Washington, Oct 1: As the midnight hour came and went with the Republican-controlled House of Representatives and the Democratic-controlled Senate playing ping-pong with a spending bill, the US government began a historic shutdown, the first in nearly two decades.
With no agreement in sight over the budget for the new fiscal year beginning Tuesday, the White House ordered federal government agencies to begin shutting down, furloughing thousands of workers and curtailing some services.
Close to 800,000 federal workers would be affected.
The move came after the Senate twice Monday tossed out House of Representative amendments to the spending bill, defunding President Barack Obama’s signature healthcare law nicknamed Obamacare, and sent it back to the House.
By midnight, the House of Representatives was still debating a move to appoint negotiators for a conference committee to try to work out differences between the two chambers.
But even before it left the House, Senate Majority Leader Harry Reid rejected it as “game-playing”, and said, “We will not negotiate with a gun to our head.”
Earlier, chiding House Republicans for trying to undermine Obamacare, President Obama said: “You don’t get to extract a ransom for doing your job, for doing what you’re supposed to be doing anyway, where just because there’s a law there that you don’t like.”
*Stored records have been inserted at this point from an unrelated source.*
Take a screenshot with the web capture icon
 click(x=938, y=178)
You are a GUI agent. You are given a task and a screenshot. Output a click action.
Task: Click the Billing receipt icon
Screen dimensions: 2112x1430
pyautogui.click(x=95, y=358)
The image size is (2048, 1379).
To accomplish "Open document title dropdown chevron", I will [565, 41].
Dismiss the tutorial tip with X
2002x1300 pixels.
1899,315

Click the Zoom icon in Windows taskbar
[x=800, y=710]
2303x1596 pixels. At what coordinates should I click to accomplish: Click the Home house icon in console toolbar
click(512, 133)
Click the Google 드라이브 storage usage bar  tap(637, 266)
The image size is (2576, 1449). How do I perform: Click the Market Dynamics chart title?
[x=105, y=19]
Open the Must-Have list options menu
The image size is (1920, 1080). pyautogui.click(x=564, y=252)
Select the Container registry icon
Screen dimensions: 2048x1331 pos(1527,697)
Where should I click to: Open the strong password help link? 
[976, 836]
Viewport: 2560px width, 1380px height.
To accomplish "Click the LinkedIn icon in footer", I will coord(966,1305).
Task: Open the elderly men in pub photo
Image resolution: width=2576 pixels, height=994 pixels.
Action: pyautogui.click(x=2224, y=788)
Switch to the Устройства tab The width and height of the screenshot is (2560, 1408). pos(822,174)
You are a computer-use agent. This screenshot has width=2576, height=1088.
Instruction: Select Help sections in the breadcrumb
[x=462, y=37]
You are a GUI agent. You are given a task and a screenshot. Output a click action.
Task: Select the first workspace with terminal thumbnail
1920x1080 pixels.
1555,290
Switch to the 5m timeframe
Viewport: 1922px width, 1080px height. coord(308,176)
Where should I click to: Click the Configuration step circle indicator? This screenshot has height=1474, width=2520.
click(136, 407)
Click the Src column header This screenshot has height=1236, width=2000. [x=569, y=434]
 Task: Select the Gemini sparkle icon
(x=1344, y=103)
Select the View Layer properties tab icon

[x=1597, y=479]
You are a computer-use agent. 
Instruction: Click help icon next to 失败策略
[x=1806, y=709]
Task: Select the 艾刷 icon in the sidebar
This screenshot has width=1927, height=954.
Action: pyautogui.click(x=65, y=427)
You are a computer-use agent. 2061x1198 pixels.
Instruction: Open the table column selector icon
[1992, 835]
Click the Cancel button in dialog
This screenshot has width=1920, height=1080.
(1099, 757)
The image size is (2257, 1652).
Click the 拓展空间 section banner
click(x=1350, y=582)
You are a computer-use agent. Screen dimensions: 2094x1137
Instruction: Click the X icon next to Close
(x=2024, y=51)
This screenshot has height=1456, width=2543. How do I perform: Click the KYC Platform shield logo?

Obama later called House Speaker John Boehner and other Republican leaders in the House and Senate, even as moderate House Republicans were trying to engineer a rebellion against Boehner and their Tea Party colleagues, but no breakthrough was predicted.
A new CNN/ORC poll shows that Americans are not happy about the prospect of a shutdown, with 68 percent of Americans saying shutting down the government for even a few days is a bad idea, while 27 percent think it’s a good idea.
Most Americans also blamed congressional Republicans for a shutdown, 69 percent saying they agreed with the statement that the party’s elected officials were acting like “spoiled children”.
Democrats, however, weren’t far behind with 58 percent of respondents saying they too were acting like spoiled kids.
If the government does shut down, it would be the first time it has happened in more than 17 years. That previous shutdown, sparked by a budget battle between Democratic President Bill Clinton and a Republican Congress, lasted for 21 days.
While the military will remain on duty, as will many essential public safety, health and welfare operations, many government offices will close. Late Monday, Obama signed a bill to guarantee pay for active duty military if the government shuts down.